_Try it_.
Pull out every line from the line containing "Given: Open Advanced Settings submenu" through the end of the material, both ends included, and reproduce it exactly. Keep pictures out.

_Listed entries_.
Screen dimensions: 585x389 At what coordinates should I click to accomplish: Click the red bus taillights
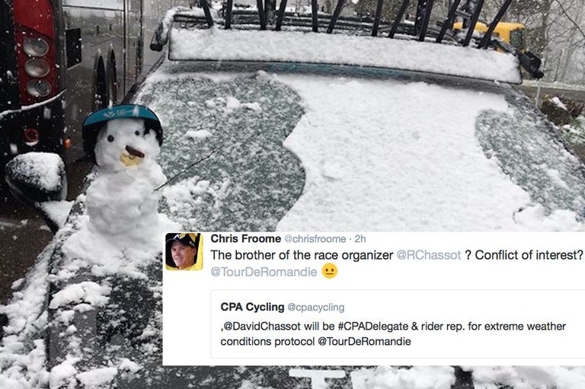pos(37,68)
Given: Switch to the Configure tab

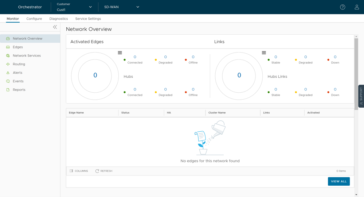Looking at the screenshot, I should pos(34,19).
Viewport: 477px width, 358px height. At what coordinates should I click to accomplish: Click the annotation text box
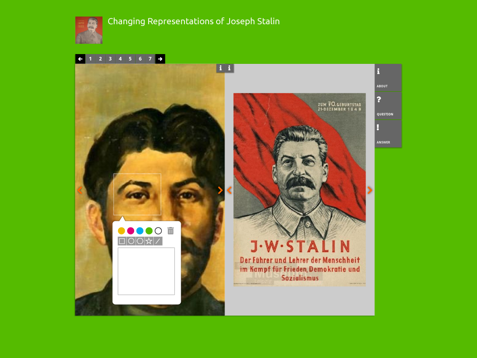point(146,271)
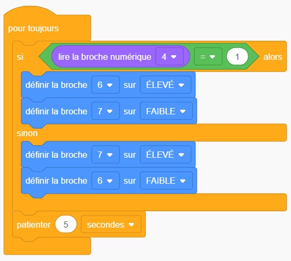
Task: Open the secondes unit dropdown
Action: [111, 224]
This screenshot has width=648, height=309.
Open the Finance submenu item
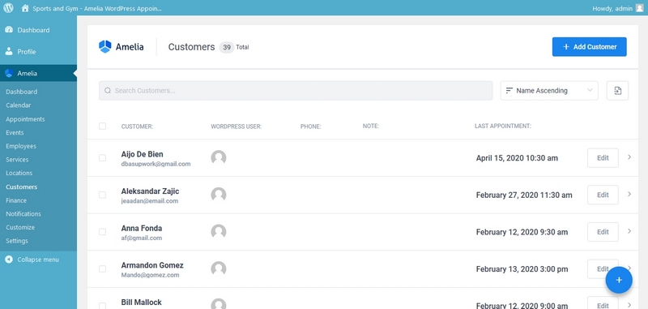click(x=16, y=200)
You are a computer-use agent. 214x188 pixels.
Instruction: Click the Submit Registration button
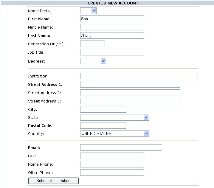53,181
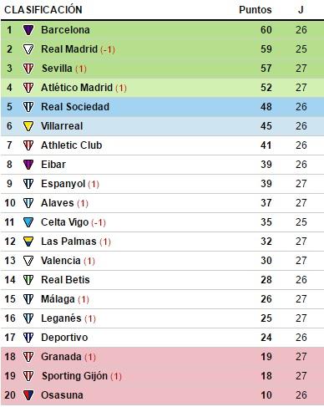Select the Real Sociedad team name
The height and width of the screenshot is (407, 324).
(75, 107)
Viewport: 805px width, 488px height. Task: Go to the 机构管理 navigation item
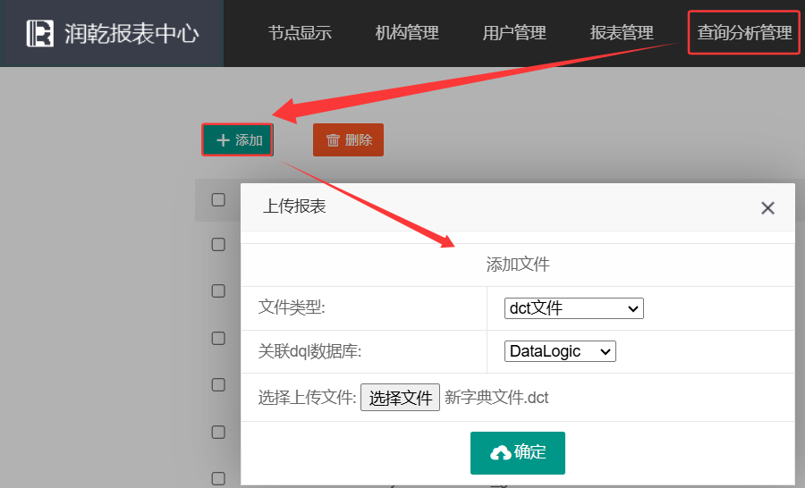point(407,33)
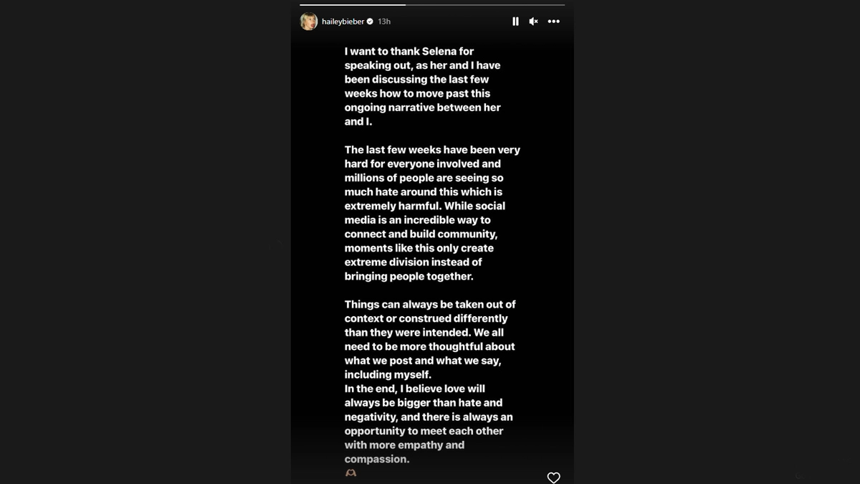Click the haileybieber username link

[x=343, y=22]

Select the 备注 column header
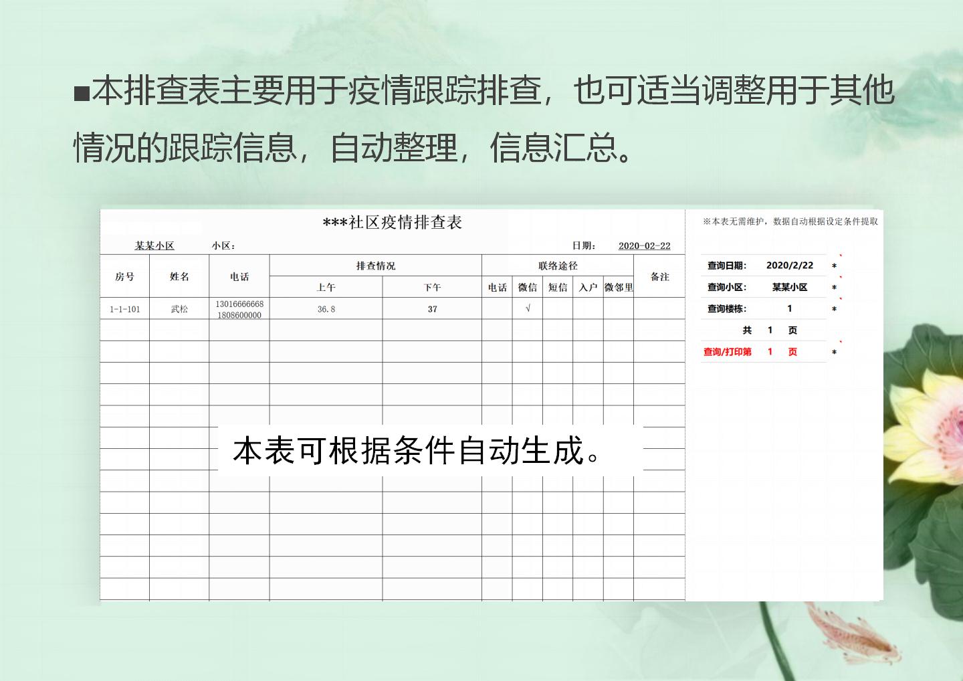click(x=659, y=276)
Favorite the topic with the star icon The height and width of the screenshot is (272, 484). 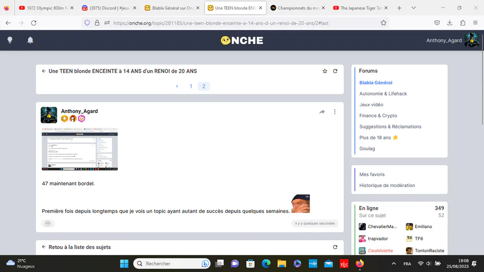[325, 71]
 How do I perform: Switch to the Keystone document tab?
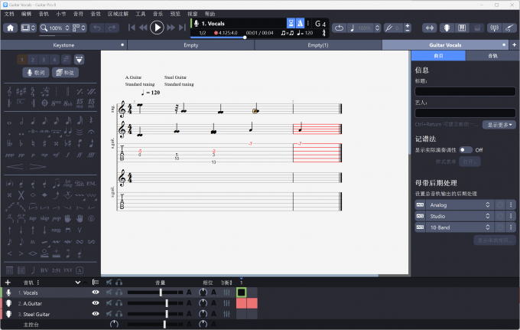coord(63,45)
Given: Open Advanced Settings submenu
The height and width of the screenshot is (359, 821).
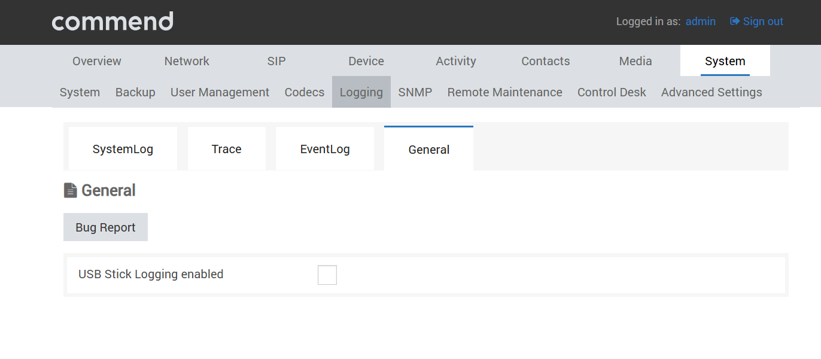Looking at the screenshot, I should pos(711,92).
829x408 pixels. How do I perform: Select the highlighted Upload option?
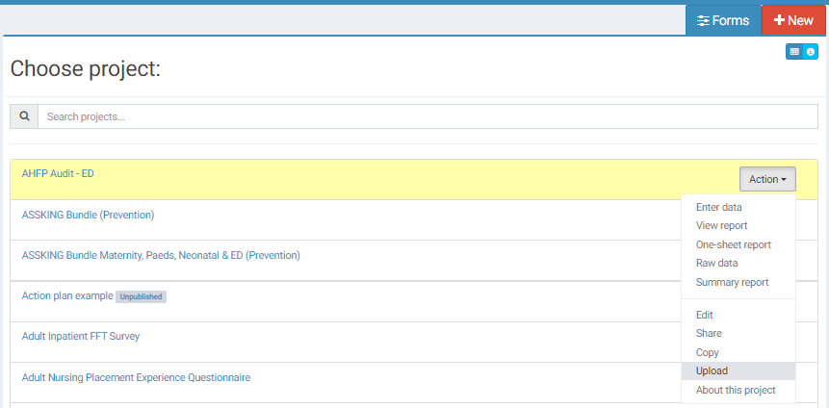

_Exercise result_.
Given: Open Advanced Settings submenu
The height and width of the screenshot is (359, 821).
Looking at the screenshot, I should pos(711,92).
829x408 pixels. How do I perform: Select the highlighted Upload option?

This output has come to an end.